A Renaissance Ninja is the combination of two different ideals. First is the ‘Renaissance man,’ originating during the European Renaissance which begun in Italy during the 14th century. The Renaissance man aims to “develop his capacities as fully as possible, both mentally and physically.” Leonardo da Vinci, the quintessential Renaissance man, was known for painting, mathematics, engineering, music and flying machines—and that’s just a start. It’s easy, when presented with a formidable list like this, to buy into the idea that all one needs to be a Renaissance man is a long list of hobbies, but you have to remember that Leo didn’t just like art or codes or engineering—he mastered those skills and many others. Being a Renaissance man is less about being a “jack of all trades” who tries new fields as the fancy takes him but never gets past dabbling, and more about harnessing that same spark of curiosity and building it from a passing interest into true and lasting mastery.
Curiosity fuels creativity through the pursuit of the new and novel—whether it’s knowledge or experience—and creativity flourishes when exposed to a multitude of different ideas and experiences, enabling us to make novel connections that wouldn’t form if we stayed within the bounds of our specializations and comfort zones. Creativity is our greatest asset and as Seth Godin argues in his book The Icarus Deception: How High Will You Fly?, we’re all artists now:
Art is the unique work of a human being, work that touches another…. Seizing new ground, making connections between people or ideas, working without a map—these are works of art, and if you do them, you are an artist, regardless of whether you wear a smock, use a computer, or work with others all day long.

→ DATA SECTION:
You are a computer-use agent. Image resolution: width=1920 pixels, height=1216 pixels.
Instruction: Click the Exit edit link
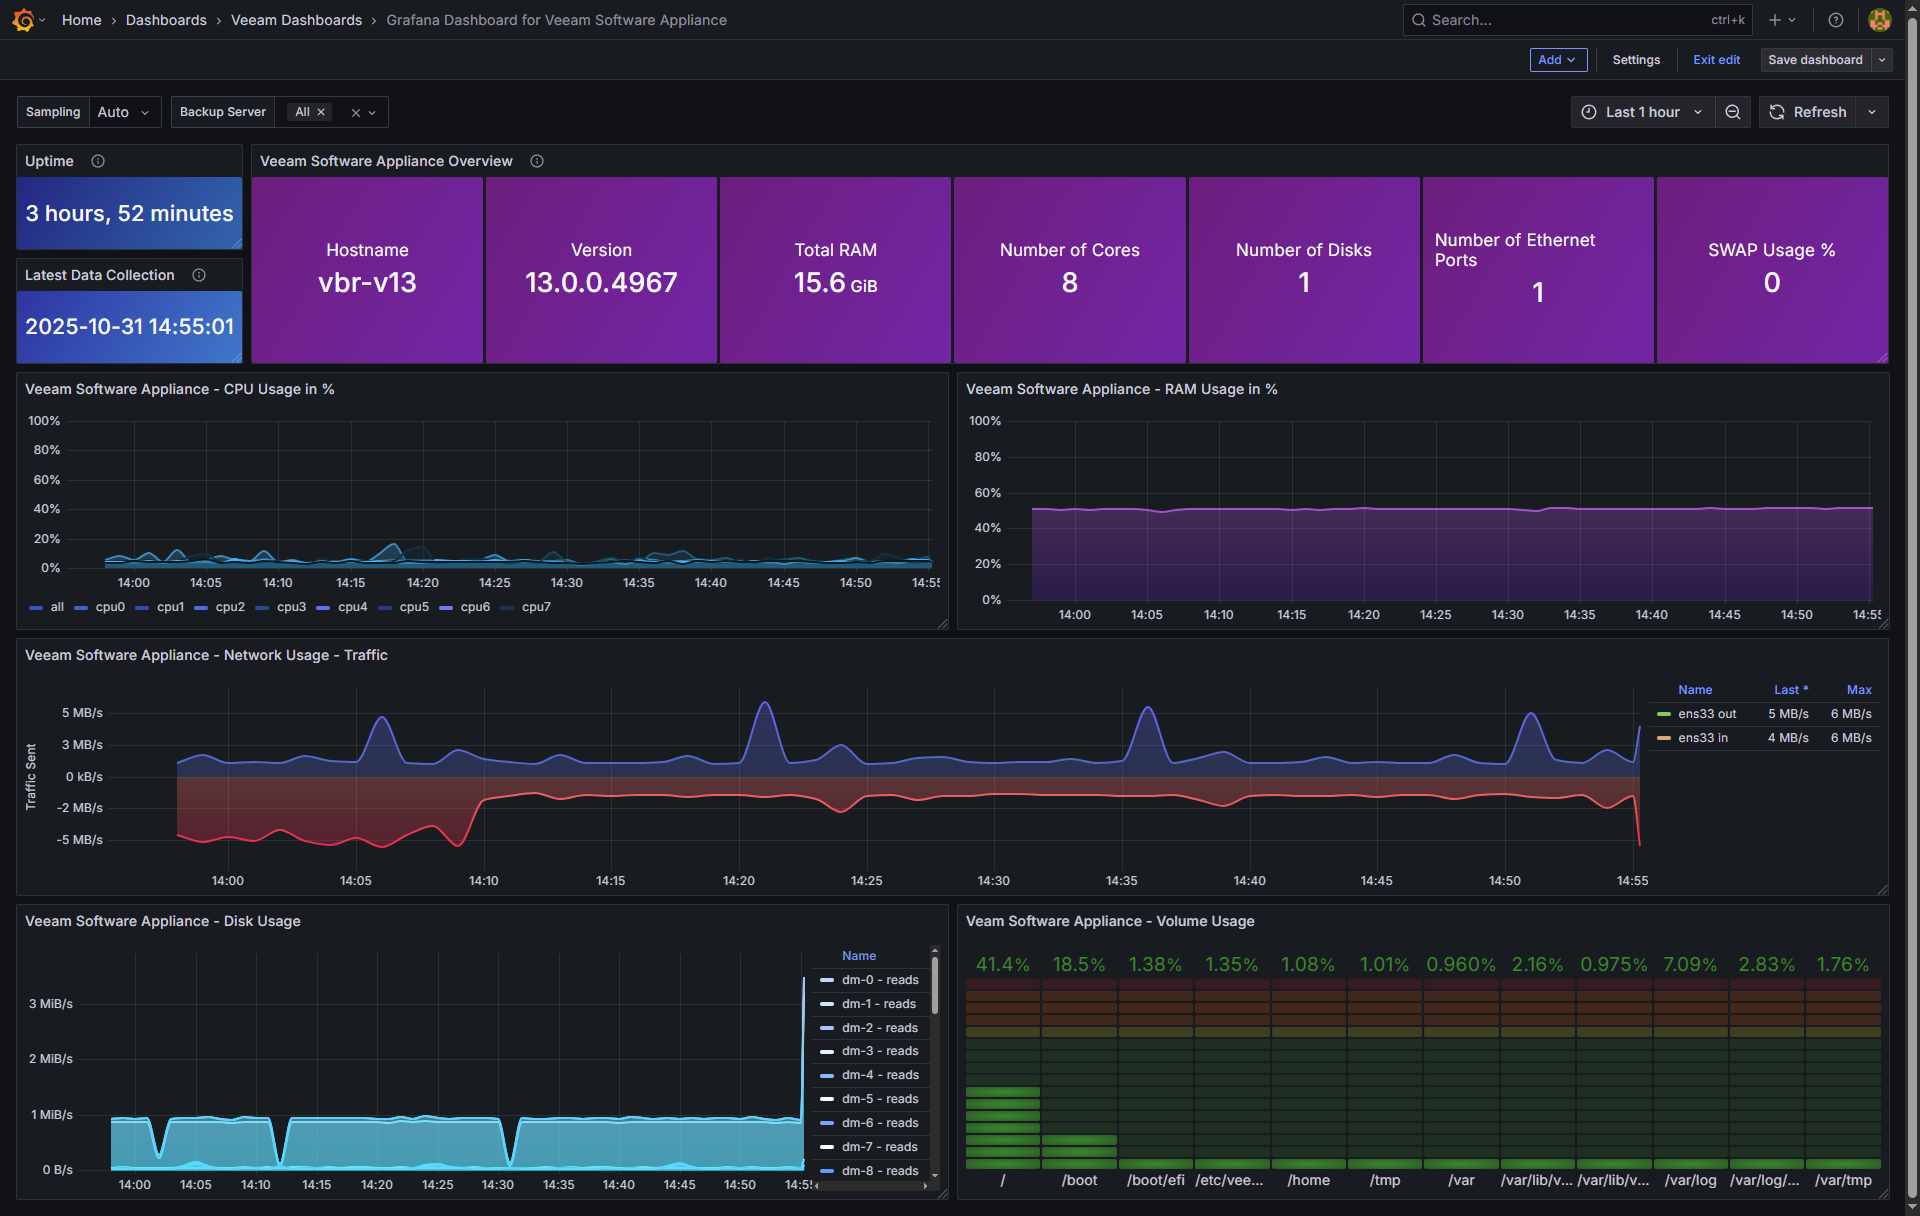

→ JOBS:
[a] Retype the part of the Renaissance Ninja text starting with "Curiosity fuels creativity" and going on through "all day long.".
[b] In one to three sentences, explain why creativity flourishes when exposed to many different ideas and experiences, according to the Renaissance Ninja text.
[c] Pick up the Renaissance Ninja text after its last sentence and keep writing it.

→ PER-TASK ANSWERS:
[a]
Curiosity fuels creativity through the pursuit of the new and novel—whether it’s knowledge or experience—and creativity flourishes when exposed to a multitude of different ideas and experiences, enabling us to make novel connections that wouldn’t form if we stayed within the bounds of our specializations and comfort zones. Creativity is our greatest asset and as Seth Godin argues in his book The Icarus Deception: How High Will You Fly?, we’re all artists now:
Art is the unique work of a human being, work that touches another…. Seizing new ground, making connections between people or ideas, working without a map—these are works of art, and if you do them, you are an artist, regardless of whether you wear a smock, use a computer, or work with others all day long.

[b] Exposure to many different ideas and experiences lets us make novel connections. Those connections wouldn't form if we stayed within the bounds of our specializations and comfort zones.

[c]
Above all a Renaissance man is a creator—an artist. That’s what matters most: that a Renaissance man is, by his very essence, a creative being.
The second ideal is that of the ninja, the favorite furtive individual of movies and now internet memes. Ninjas get our attention because of their masterful skills—the myths of their physical prowess that never fail to capture our imagination. In that way, the ninja are the same as the other legendary warriors of the past: Spartans, samurai, and many others. We remember them because we envy their physical strength, skill, and daring—wishing those traits for ourselves (preferably minus all the blood and fire).
Why the ninja as an example here though? Ninja are known as spies, assassins and deceivers. Surely we wouldn’t want to emulate any of that? We don’t, but the ninja held to a more basic philosophy which still endures to this day, and can serve us as creative human beings to improve our lives and the lives of everyone around us.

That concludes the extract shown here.